During a five-day visit, emergency directors from United Nations aid agencies and NGOs, representing the Interagency Standing Committee (IASC), witnessed first-hand the extent of the needs in the North-East, as violence continues unabated and the 2019 humanitarian response plan remains over 67 per cent unfunded.

‘’Some of the people we met have been living in camps for Internally Displaced Persons (IDPs) for several years’’, the Head of Emergencies for the Danish Refugee Council, Christian Gad, explained, adding, ‘’all actors, including the government and the private sector in Nigeria, need to join forces to help those affected by the crisis recover, in dignity, and restart their lives.’’

Last year, 7.7 million people were in need of humanitarian assistance in the worst-affected BAY states. The Humanitarian Coordinator in Nigeria disclosed this during the launch of the 2018 Humanitarian Response Plan.

‘’These are people who have been displaced and are living in camps or host communities, people who have returned home to nothing, and people living in other areas that are hard to reach for humanitarians’’, the coordinator said.

In 2016 and 2017, in close cooperation with the government, the humanitarian community provided life-saving assistance and helped stabilise living conditions for millions of people. Mortality and morbidity were  reduced  and  a  further  spillover effect prevented. In 2017, the response was scaled up and, as of October, had reached 5.6 million people.

Overall, the number of food insecure people was reduced from 5.1 million to 3.9 million. A cholera outbreak was contained through the innovative use of an oral cholera vaccine. 1.3 million farmers were assisted to help improve agricultural production. And thousands of children were supported to go to school, against all odds.

These results can be attributed to strong coordination, extensive engagement and generous funding, according to the humanitarian coordinator: ‘’The protracted nature of the crisis creates new needs which require longer-term assistance. For the 1.6 million who are displaced from their homes, and the communities that host them, we need to find durable solutions. This requires longer planning horizons, more strategic interventions and flexible, longer-term funding.’’

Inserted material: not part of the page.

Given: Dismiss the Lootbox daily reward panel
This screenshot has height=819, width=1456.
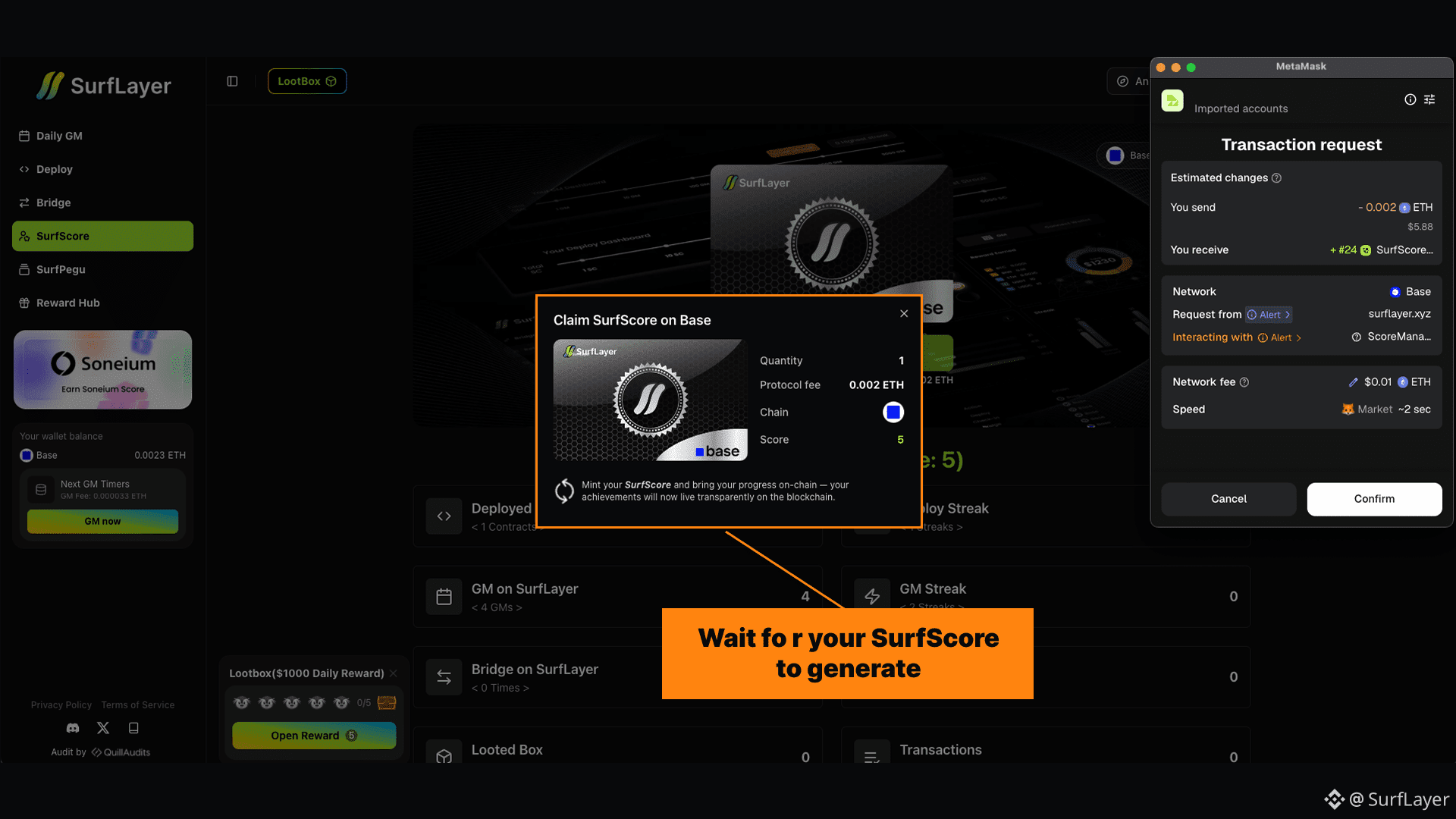Looking at the screenshot, I should click(x=393, y=673).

The 2018 HRP  was underpinned  by  a  multi-year  strategy representing a paradigm shift and a  step  towards  strengthening  the  nexus  between  humanitarian,  development  and  peace  interventions,  in  line  with the New Way of Working and commitments made at the World Humanitarian Summit in May 2016.

Partners are working together  towards  collective  outcomes  through  joint  analysis,  planning  and  programming,  and  a  coordinated  platform  for  the delivery of humanitarian and development assistance.